In this so called scientific age, the 40-year old debate still rages: is it free weights or exercise machines that deliver the best results?
Proponents in the free-weight camp often contend, ‘Machines are inefficient —targeting only one or two muscle groups at a time’ or ‘Only free weights can improve coordination by working stabilizer muscles.’
Machine advocates aren’t without their sweeping generalizations either. They contend ‘Machines allow you to focus your mind on the effort, as opposed to the mechanics of the movement.’ How about this doozy from the internet marketer, Dr. Mercola who claims, “One advantage of machines is they allow you to lift heavier weights.” Huh? That’s like saying you like the Celsius scale better than Fahrenheit because it rarely goes over 30 degrees in the summer. What Dr. Mercola failed to point out is that the body perceives a 150-pound barbell bench press the same as a 300-pound MedX machine chest Press. Although the weights are clearly different, the resistance measured in foot-pounds is the same. But I digress.
The Use of Free Weights or Machines Need Not Be Mutually Exclusive
Any assertions of either method’s inherent superiority are meaningless soundbites that serve only to confuse – albeit unintentionally – and their applications need not be mutually exclusive. Refusing to engage in the debate, I’d rather declare it a moot point! How the equipment is used, however, does matter.
My Dad loved to refinish and build furniture, and back in the stone age his tools were limited to a crude set of hand tools, a vice grip, and a saw horse. As a teenager, I questioned why he wouldn’t acquire some electrical tools for better, faster and easier work. “A good craftsman never blames his tools,” he said. In hindsight, I realize my father couldn’t afford fancy tools, but Dad took the opportunity to expound a key life lesson and impress me with his command of English proverbs.
I have invoked those words often throughout my life. Just the same, a good personal trainer should view free weights, machines, and even jugs of water, as tools. They are JUST tools. An InFormed instructor, for example, would know how to instruct a lateral raise with a dumbbell to safely train your deltoids (shoulder muscle) without impinging a rotator cuff muscle. If the typical personal trainer instructs this exercise wrong and hurts someone, it’s not the fault of the dumbbell.

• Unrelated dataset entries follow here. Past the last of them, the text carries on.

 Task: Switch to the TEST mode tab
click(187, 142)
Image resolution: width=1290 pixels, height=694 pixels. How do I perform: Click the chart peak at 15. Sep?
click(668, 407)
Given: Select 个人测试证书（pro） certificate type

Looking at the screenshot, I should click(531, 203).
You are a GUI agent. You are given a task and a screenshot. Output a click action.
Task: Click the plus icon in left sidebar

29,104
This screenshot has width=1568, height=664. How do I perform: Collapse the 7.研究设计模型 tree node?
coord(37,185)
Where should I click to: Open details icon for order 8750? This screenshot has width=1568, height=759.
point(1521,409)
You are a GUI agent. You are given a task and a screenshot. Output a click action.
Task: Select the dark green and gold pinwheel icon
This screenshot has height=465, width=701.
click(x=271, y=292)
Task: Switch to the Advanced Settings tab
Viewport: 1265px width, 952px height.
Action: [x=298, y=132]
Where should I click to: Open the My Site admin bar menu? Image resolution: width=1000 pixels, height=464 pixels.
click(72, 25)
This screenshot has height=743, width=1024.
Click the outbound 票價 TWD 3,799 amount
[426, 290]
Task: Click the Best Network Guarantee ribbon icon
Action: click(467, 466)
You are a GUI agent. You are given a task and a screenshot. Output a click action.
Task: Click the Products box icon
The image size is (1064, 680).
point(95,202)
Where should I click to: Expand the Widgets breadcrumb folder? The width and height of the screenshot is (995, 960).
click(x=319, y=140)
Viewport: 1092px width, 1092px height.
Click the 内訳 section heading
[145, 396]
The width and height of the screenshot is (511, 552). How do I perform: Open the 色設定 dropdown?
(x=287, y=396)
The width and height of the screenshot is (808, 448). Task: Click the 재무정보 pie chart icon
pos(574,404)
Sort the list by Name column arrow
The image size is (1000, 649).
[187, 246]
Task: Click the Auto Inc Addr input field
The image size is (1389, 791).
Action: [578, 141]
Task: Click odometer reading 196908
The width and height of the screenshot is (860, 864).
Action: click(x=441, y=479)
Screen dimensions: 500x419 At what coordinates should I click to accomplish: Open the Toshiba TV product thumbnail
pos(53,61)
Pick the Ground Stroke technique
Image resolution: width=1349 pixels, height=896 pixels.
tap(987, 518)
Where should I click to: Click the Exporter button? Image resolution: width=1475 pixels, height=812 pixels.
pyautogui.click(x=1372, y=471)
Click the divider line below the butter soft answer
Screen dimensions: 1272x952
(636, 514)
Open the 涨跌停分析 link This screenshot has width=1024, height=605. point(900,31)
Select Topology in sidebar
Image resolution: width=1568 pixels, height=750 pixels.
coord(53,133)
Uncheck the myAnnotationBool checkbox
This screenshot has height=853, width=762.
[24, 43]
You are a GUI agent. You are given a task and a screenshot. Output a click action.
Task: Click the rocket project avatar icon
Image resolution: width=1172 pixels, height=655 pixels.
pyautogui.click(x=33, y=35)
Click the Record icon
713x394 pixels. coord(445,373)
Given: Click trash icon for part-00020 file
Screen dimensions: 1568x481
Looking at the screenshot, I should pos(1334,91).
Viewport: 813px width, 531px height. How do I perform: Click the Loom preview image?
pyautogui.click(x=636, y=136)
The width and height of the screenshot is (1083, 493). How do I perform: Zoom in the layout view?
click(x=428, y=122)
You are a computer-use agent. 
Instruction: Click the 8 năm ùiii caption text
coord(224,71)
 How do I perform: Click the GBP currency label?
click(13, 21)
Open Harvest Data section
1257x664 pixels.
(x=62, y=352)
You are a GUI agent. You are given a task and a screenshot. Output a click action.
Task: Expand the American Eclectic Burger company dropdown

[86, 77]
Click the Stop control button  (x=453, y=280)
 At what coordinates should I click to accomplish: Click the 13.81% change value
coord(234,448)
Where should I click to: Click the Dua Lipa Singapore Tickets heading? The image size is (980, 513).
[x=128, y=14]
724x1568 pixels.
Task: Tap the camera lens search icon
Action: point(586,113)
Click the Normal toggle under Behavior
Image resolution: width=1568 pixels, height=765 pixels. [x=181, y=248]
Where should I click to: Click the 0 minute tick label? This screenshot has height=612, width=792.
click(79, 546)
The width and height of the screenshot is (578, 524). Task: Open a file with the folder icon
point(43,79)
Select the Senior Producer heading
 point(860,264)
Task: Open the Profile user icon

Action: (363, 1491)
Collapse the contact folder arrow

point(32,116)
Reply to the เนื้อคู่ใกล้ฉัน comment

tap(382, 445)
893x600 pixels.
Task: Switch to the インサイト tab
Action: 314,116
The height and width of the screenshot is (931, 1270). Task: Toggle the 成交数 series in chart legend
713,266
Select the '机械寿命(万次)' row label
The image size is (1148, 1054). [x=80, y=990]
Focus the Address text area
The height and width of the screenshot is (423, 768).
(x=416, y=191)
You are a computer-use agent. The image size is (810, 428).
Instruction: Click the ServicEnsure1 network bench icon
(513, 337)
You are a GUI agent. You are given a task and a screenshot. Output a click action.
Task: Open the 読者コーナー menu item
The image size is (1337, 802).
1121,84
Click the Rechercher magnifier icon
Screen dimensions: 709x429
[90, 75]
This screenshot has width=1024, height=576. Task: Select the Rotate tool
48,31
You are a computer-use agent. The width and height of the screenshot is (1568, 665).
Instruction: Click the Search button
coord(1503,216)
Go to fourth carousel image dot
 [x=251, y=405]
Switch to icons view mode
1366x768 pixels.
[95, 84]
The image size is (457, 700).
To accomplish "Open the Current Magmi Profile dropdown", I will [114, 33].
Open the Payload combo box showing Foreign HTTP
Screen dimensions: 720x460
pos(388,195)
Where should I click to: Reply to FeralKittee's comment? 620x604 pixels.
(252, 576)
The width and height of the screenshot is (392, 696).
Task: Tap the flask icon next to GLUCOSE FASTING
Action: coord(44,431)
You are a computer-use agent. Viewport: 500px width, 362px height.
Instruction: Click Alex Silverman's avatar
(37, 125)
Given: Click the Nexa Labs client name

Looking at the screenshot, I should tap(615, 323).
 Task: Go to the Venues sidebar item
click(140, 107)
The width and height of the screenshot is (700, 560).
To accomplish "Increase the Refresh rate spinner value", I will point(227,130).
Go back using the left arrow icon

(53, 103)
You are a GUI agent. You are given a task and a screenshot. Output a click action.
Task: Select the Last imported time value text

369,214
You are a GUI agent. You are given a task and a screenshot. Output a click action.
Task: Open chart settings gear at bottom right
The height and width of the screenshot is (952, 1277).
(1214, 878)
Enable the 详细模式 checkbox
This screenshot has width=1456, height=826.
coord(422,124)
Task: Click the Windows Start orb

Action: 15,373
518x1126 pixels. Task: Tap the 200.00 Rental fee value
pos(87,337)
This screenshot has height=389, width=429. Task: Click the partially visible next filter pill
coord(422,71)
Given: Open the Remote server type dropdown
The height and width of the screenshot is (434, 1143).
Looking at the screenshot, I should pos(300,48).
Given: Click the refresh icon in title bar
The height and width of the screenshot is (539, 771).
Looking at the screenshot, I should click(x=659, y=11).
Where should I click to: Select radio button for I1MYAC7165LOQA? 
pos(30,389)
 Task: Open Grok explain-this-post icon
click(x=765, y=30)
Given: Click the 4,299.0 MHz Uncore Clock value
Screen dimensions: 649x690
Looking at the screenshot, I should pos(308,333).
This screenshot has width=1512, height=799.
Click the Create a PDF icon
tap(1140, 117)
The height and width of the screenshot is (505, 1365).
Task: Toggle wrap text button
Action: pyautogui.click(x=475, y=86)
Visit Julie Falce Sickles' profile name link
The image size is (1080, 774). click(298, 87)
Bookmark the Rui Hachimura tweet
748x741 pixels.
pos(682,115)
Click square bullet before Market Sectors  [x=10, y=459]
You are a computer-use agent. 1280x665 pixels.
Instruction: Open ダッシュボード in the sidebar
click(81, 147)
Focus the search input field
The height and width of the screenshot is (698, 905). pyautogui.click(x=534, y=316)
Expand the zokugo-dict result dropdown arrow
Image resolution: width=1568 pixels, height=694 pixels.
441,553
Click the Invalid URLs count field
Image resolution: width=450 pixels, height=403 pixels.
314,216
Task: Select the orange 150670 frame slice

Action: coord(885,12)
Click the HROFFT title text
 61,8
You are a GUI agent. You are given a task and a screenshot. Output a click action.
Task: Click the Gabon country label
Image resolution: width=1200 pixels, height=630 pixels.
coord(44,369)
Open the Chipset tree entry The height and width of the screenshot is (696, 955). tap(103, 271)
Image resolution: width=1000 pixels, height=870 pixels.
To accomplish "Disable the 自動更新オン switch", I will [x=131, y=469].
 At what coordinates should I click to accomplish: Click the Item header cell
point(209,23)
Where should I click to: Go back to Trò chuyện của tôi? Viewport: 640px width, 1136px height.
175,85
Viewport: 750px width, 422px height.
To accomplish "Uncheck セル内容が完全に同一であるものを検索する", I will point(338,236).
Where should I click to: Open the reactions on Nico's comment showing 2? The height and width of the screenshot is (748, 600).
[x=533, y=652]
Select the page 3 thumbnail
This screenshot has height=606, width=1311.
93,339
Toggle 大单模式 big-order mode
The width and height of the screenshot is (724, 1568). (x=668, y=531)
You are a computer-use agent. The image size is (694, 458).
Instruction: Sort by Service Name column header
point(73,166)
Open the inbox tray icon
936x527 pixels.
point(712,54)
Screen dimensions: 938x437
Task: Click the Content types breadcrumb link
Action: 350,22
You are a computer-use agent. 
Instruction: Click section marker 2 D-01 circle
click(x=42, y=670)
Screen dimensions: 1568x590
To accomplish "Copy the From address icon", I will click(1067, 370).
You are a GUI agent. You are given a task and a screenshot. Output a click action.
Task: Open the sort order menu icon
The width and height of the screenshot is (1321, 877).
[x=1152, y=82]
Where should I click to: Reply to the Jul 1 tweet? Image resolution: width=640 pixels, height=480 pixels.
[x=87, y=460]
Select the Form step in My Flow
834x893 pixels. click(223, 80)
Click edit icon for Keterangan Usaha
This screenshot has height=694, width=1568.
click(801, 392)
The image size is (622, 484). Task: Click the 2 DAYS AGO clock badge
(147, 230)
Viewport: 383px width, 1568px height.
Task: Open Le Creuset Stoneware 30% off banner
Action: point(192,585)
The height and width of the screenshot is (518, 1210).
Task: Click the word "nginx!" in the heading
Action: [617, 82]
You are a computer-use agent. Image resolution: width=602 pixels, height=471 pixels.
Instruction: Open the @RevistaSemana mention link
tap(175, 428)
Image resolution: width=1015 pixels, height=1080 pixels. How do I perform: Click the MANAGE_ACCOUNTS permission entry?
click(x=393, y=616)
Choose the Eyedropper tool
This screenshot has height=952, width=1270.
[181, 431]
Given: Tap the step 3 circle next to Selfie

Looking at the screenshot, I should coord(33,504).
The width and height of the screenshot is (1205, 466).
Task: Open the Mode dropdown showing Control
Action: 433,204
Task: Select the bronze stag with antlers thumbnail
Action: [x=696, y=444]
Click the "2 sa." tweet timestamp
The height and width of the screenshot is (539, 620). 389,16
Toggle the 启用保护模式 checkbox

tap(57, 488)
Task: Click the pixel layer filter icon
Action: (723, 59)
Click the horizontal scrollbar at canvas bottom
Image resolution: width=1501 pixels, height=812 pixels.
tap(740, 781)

The tools, otherwise referred to as our equipment, in all InForm Fitness facilities are custom modified to our exact specifications. Enormous efforts in thought, care and detail have resulted in the design of our equipment, from premium manufacturing to custom engineering of ergonomic and safety features.
Understandably, when most people tour our facilities and hear our pride-filled enthusiasm for our equipment, they often assume we sit squarely in the ‘machines-are-better-than-free-weights’ camp. Admittedly, we are machine snobs, but certainly not opponents of free weights.
InForm Fitness applies a studied blend of both machine and non-machine exercises, selecting a range of methods that best suit each client’s individual goals and limitations. We use dumbbells, barbells, wedding bells, exercise balls, TRX straps, chin-up bars, and body weight movements (but alas, no jugs of water). Even so, how our Instructors use these tools is what makes them most effective. Our trainers monitor, guide and position our clients for efficacy and safety. While a bicep curl using a dumbbell can be entirely sufficient, I am doubtful a free-weight exercise can effectively work the rhomboids the same way as our specially retrofitted Rowing Torso machine.
Your body’s build, earlier injuries, aches and pains, goals, shoe size, age and weight are all factors that make you unique. All of these factors are carefully considered by our instructors when crafting a strength-training regimen for you, and they continue to make constant adjustments as you progress.
I don’t have an all-or-nothing argument for free weights versus machines, but only for developing an exercise plan that works for the individual. Either way, with top-of-the-line equipment, free weights and superb instructors, we are the big guns to get the job done efficiently and safely.